IBM’s outlook robust despite downturn
SAN FRANCISCO — IBM forecast significantly higher profits for 2009 than Wall Street expected, a surprisingly bullish sign that reflects IBM’s confidence it can outmaneuver the financial crisis by focusing on landing high-margin services and software contracts. Shares leaped 4 percent in extended trading.
The world’sitting biggest computer-services provider predicted at least $9.20 per share in profit in 2009. Analysts surveyed by Thomson Reuters were expecting $8.75 a share.
The chink reveals that analysts had been expecting IBM to be bruise worse by its heavy dose of sales to big banks and other customers devastated by the relating to housekeeping downturn. Instead, IBM’s results show that while the company has seen some sales vaporize, it is still able to wring out better profits because of aggressive cost-cutting.
IBM said Tuesday its net profits in the fourth quarter of 2008 was $4.4 billion, or $3.28 per share. That amounted to a 12 percent advantage increase from $3.95 billion, or $2.80 per share, in the corresponding; of like kind period a year earlier.
Analysts were expecting IBM to earn $3.03 per share this period of childbirth.
Rick Hanna, each rectitude analyst with Morningstar, said he was “very, very impressed” with IBM’s capableness to improve profit margins despite the hideous economic landscape.
“When I was reading end it my first comment was ‘wow,’ ” he said. “It really speaks to them developing their high-value-added strategy and executing it.”
One key standard of profitability — IBM’s gross profit margin — expanded to 47.9 percent of receipts, three percentage points better than the year-ago period. IBM credits its services business with leading the gain.
That came even as IBM’s revenue lay low 6 percent to $27 billion, short of the $28.1 billion analysts were expecting. IBM declared reward would have decreased only 1 percent were it not for currency fluctuations, only sales were down in aggregate major geographic areas.
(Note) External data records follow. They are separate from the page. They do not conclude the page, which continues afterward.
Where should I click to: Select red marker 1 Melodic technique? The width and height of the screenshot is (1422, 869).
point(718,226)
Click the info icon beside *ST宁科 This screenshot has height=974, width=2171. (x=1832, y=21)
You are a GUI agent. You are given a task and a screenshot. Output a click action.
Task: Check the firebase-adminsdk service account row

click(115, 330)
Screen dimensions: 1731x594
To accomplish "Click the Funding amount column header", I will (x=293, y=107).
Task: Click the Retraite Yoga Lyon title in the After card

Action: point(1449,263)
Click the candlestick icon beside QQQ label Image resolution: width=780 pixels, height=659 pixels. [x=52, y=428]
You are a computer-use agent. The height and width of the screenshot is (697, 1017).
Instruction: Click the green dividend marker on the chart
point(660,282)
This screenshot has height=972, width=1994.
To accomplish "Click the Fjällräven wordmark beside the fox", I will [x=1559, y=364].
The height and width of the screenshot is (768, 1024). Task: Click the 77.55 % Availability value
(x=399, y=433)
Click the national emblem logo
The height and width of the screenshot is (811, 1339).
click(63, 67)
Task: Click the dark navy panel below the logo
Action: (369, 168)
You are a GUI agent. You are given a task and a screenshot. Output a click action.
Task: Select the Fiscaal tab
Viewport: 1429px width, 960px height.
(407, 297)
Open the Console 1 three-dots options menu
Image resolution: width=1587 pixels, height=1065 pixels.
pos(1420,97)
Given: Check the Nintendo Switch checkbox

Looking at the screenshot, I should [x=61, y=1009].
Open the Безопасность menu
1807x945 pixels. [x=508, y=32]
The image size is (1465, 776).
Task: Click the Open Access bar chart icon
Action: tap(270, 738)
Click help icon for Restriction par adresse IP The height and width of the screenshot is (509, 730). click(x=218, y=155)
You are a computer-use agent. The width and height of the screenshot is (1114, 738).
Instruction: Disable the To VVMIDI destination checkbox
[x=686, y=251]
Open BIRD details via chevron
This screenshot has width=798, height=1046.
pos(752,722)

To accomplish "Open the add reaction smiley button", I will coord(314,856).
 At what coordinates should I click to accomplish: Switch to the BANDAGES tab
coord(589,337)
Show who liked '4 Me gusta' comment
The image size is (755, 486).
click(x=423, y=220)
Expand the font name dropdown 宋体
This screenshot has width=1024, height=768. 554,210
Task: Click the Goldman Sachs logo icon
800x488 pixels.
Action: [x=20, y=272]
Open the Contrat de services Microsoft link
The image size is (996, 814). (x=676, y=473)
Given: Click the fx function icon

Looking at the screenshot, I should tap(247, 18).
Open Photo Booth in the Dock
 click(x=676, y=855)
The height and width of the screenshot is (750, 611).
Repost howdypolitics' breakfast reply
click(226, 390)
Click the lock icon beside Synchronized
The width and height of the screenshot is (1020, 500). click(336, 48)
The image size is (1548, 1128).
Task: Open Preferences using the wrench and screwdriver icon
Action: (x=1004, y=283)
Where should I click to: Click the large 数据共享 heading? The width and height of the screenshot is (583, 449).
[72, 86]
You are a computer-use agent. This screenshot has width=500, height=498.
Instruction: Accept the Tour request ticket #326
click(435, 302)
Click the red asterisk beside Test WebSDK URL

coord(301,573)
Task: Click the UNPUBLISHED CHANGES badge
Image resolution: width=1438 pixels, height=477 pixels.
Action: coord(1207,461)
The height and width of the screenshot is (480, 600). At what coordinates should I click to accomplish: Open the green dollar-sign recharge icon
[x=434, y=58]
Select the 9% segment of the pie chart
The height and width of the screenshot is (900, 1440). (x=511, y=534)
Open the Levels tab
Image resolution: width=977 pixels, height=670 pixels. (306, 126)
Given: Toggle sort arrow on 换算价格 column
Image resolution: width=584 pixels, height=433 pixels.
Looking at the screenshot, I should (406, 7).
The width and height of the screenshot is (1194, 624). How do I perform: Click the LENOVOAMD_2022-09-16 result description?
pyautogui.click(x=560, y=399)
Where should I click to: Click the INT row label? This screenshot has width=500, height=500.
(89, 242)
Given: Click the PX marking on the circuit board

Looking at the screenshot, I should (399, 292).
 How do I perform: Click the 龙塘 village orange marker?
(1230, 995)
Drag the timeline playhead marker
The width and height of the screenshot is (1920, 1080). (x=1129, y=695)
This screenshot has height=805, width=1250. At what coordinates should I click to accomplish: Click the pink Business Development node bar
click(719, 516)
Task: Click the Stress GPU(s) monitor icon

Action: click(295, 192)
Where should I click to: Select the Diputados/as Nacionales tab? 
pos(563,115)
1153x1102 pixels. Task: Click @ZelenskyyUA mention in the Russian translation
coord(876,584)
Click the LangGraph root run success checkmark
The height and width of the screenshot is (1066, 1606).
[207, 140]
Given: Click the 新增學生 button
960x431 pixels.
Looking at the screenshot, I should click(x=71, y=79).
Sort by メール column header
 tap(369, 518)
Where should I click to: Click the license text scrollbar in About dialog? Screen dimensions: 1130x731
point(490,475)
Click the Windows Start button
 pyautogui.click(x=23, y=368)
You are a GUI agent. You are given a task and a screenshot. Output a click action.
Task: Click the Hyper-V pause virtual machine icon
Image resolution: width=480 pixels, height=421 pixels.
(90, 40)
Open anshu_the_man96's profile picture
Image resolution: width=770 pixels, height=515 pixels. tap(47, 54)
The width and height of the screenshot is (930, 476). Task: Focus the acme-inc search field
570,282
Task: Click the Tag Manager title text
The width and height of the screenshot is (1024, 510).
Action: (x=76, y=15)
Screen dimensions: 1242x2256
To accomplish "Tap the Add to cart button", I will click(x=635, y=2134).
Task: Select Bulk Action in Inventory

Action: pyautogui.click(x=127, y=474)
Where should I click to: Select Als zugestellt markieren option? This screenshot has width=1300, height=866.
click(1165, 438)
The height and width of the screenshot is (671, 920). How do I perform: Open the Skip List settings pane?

Revenue in services, IBM’s largest business segment, dropped 4 percent, but IBM was able to ink $17.2 billion in new services contracts. That was a healthy showing that demonstrates companies are still forking out for outsourcing and other technical-support contracts, which are repeatedly viewed while money-savers in the long hie.
Hardware receipts hem 18 percent. Mainframe revenue malignant 6 percent and sales of lower-end servers fell 32 percent.
IBM did not trumpet widespread job cuts, which more analysts believed were imminent, but repeated that it is still doing targeted layoffs as part of cost-cutting. IBM lays off thousands of workers each year, only overall head count keeps rising as the company adds jobs in faster-growing regions or more profitable divisions.
The earnings rumor came out after IBM shares closed at $81.98, etc. $2.94 or 3.5 percent. The stock jumped to $85.30 in after-hours trading.